Джулия была так раздосадована реакцией Анны на столь грандиозное, по ее мнению, сообщение, что вскоре ушла.
Оставшись одна, Анна продолжала спокойно сидеть, и хотя на нее угнетающе действовали влажность и жара, ум у нее был ясен, и она испытывала удовлетворение. Получилось так, будто полные яда слова Джулии разорвали вуаль, под которой скрывались ее истинные чувства и показали ей настоящую цену Ричмонда Теккерея.
«Он мне нравится, и я им восхищаюсь, — думала она. — Я буду счастлива, став его женой».
На следующий день миссис Батлер вернулась от Генриетты сама не своя.
— Анна, дорогая, сегодня я встретила Ламбертов, и они едва меня не зарезали! Шучу, конечно, но миссис Ламберт на тебя обозлилась за то, что ты защищала мистера Теккерея, когда Джулия пыталась дискредитировать его в твоих глазах. Они повсюду рассказывают о том, что ты назвала его самым благородным мужчиной среди твоих знакомых.
— Так оно и есть, — ответила Анна. — Но как неприятно, что все это повторяют.
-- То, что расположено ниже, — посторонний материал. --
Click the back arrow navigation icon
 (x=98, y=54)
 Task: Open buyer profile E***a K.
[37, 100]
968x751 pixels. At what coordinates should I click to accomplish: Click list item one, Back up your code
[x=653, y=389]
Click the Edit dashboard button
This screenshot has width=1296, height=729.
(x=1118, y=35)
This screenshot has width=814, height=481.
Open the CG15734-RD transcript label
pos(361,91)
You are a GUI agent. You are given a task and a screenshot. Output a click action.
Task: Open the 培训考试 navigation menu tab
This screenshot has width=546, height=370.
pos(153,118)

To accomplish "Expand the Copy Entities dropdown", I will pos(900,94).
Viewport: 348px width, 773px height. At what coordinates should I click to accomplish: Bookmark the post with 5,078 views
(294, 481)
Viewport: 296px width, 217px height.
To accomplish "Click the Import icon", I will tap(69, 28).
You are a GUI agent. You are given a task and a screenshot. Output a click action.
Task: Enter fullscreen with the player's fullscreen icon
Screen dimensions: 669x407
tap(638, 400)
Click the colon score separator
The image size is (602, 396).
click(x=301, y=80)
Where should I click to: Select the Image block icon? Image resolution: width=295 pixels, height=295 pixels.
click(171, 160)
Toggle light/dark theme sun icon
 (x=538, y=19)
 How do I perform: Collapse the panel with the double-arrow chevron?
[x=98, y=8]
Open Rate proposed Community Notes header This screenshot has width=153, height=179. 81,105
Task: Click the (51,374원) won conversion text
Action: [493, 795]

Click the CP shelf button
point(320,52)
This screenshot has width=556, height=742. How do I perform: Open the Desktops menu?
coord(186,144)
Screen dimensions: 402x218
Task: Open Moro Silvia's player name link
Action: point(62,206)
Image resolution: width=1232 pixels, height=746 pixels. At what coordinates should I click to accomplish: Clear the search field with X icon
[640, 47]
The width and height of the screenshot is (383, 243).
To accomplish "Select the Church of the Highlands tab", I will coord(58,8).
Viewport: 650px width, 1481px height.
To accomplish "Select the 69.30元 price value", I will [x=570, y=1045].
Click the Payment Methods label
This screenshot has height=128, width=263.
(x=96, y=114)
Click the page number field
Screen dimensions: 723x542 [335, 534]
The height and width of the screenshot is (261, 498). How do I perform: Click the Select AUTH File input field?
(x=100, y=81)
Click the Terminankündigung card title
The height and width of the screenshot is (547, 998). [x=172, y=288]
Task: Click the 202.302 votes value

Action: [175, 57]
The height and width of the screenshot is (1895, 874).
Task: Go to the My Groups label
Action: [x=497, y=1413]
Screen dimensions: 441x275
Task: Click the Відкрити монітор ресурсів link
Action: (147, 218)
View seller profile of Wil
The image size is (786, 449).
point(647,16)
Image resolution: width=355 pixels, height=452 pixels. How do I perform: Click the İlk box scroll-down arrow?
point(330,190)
— Ничего подобного! Такие вещи необходимо говорить, ибо слишком мало великодушных людей, которые поддерживали бы это мнение.
— Я рассердилась, когда Джулия попыталась очернить первую любовь мужчины, — заметила Анна. — Ричмонд сам мне обо всем рассказал, и, признаюсь, сначала я была потрясена, но, когда все обдумала, поняла, что это было прекрасно и поэтично… и очень грустно.
Миссис Батлер лукаво посмотрела на нее, затем похлопала по руке.
— Думаю, ты в него влюблена! — улыбнулась она.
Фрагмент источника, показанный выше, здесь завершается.